Merge pull request #105 from GudlaArunKumar/ScrappingHackerNews

powerexploit · web-flow · commit d56a8c12eb62 · 2020-08-16T23:13:49.000-04:00
Added Scraping Hacker news website script
diff --git a/Web-Scraping/ScrappingHackerNewsWebsite/README.md b/Web-Scraping/ScrappingHackerNewsWebsite/README.md
@@ -0,0 +1,6 @@
+# Scraping Hacker news Website
+
+Scraping the first 2 pages of Hacker news website wherein user can read Tech news(as a articles) which has upvotes more than 100 with help of Requests and 
+Beautiful Soup Modules. User can just click on story link to see the article.
+
+Link for Hacker news Website - https://news.ycombinator.com/
diff --git a/Web-Scraping/ScrappingHackerNewsWebsite/ScrappingHackerNewsWebsite.py b/Web-Scraping/ScrappingHackerNewsWebsite/ScrappingHackerNewsWebsite.py
@@ -0,0 +1,54 @@
+'''
+Scraping the first 2 pages of Hacker news website which gives lot of Tech news(as a articles)
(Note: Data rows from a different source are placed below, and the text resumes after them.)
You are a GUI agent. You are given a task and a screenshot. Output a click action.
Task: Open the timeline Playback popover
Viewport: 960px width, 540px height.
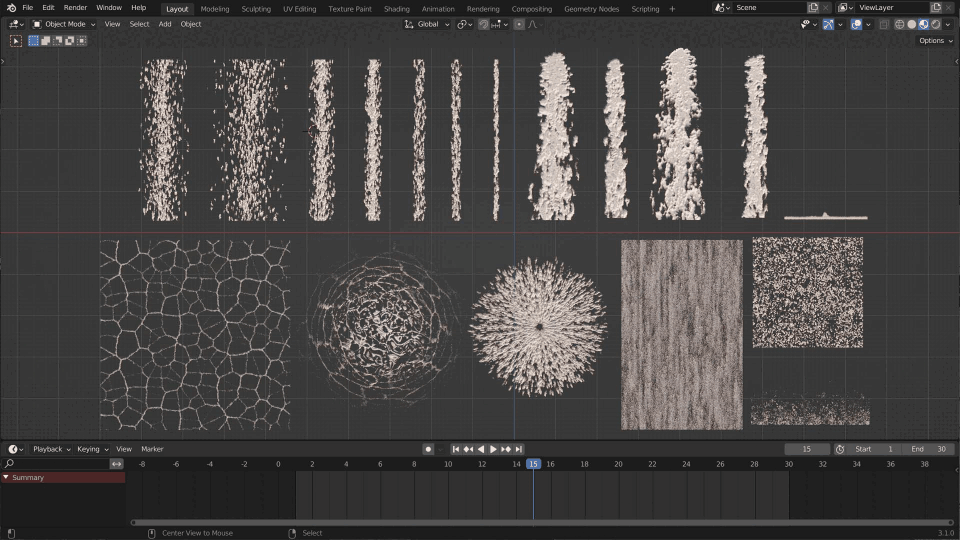coord(51,449)
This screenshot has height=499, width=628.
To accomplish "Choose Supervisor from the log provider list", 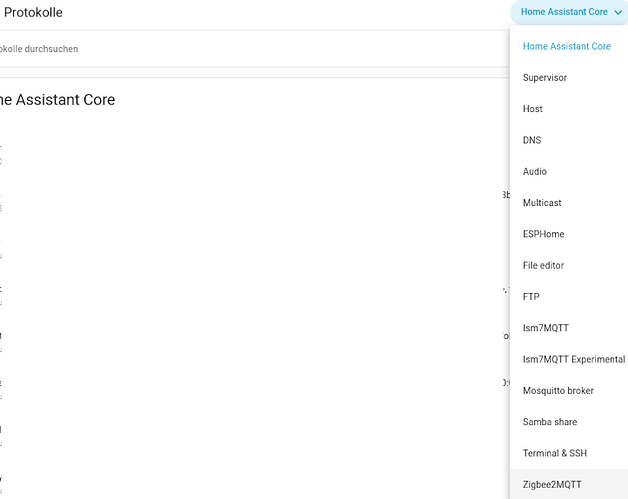I will click(x=545, y=77).
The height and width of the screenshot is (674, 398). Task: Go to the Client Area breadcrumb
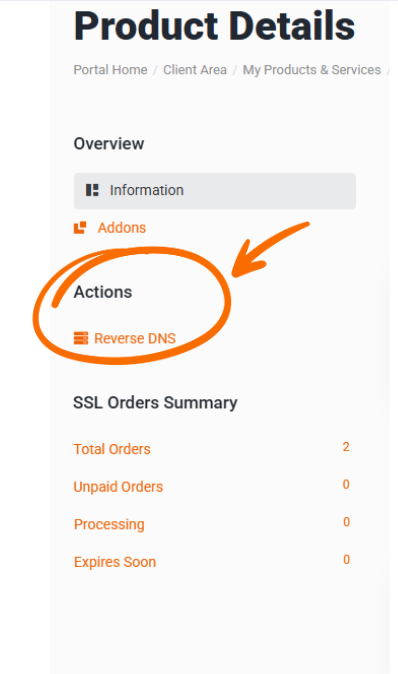[195, 70]
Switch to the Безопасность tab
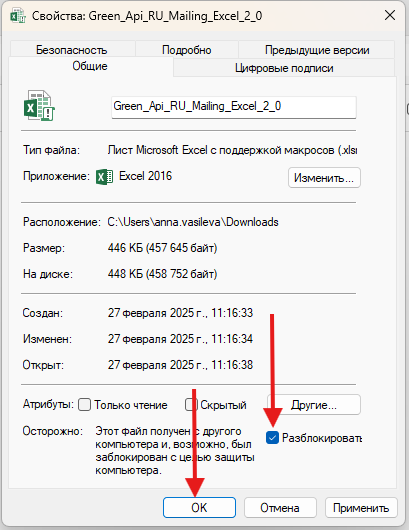 pos(72,50)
+which has upvotes more than 100.User can just click on story link to see the article.
+'''
+
+'''
+Program uses requests module to get web data from URL and BeautifulSoup module to parse the web data
+as HTML using html parser.
+Install requests and BeautifulSoup module before executing!
+'''
+
+import requests
+from bs4 import BeautifulSoup
+import pprint  # prints the Final output in pretty manner which is inbuilt module in Python
+
+
+response1 = requests.get("https://news.ycombinator.com/news")   #Storing response of first page of website
+response2 = requests.get("https://news.ycombinator.com/news?p=2")  # Storing response of Second page of website
+
+response1_html_parser = BeautifulSoup(response1.text,'html.parser') #parsing the received web data by html parser
+response2_html_parser = BeautifulSoup(response2.text,'html.parser')
+
+linksInPage1 = response1_html_parser.select('.storylink') #All links of tech news are included in class "Storylink"
+linksInPage2 = response2_html_parser.select('.storylink')
+
+votesInPage1 = response1_html_parser.select('.subtext') #All votes are stored inside subclass "score" of class "subtext"
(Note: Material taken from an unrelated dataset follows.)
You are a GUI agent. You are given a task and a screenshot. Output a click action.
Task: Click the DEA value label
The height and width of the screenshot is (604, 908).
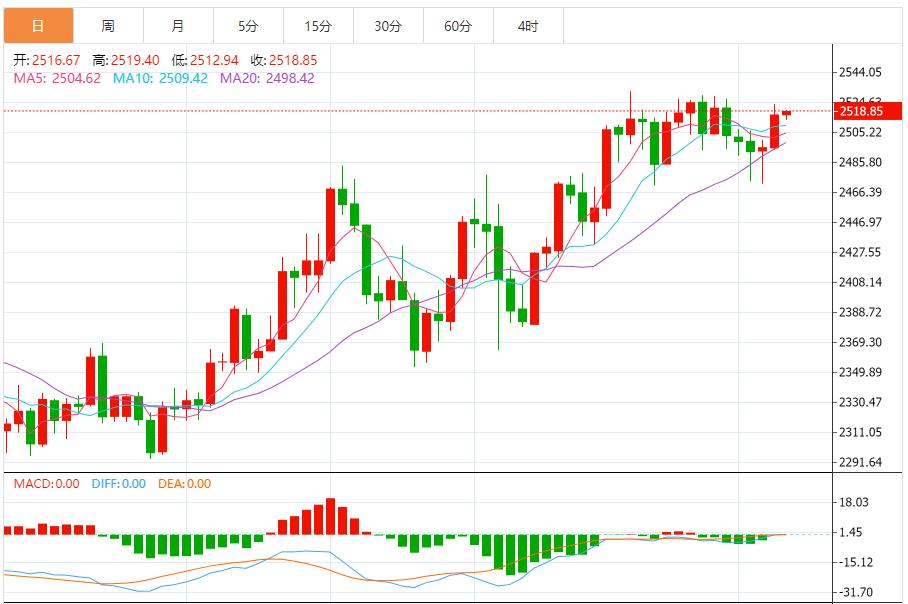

+votesInPage2 = response2_html_parser.select('.subtext')
+
+
+mega_link = linksInPage1 + linksInPage2  # Combining links of both pages
+#print(mega_link)
+mega_votes = votesInPage1 + votesInPage2
+
+def sorted_stories_list(hackerNewsList):
+    """Sorting the list in decreasing order
+       with respect to votes"""
+    return sorted(hackerNewsList,key=lambda x:x['votes'],reverse=True)
+
+def create_custom_hackernews(mega_link,mega_votes):
+    hackerNews =[]
+    for index,item in enumerate(mega_link):
+        title = mega_link[index].getText()  #To get title of the story(news)
+        href = mega_link[index].get('href',None) # To get link of stroy(news).If no link is present, default is None
+        vote = mega_votes[index].select('.score') # points are stored inside class "score" of class subtext,if points/votes not available, then class score wont be present.
+        if len(vote): #To check if class "score" exists or not
+            points = int(vote[0].getText().replace(' points', ''))
+            if points > 100:  # To get votes/points more than 100
+                hackerNews.append({'title': title, 'link': href,'votes': points})
+
+    return sorted_stories_list(hackerNews)
+
+if __name__ == '__main__':
+    # Prints story link, story title and its votes in a pretty manner
+    pprint.pprint(create_custom_hackernews(mega_link,mega_votes))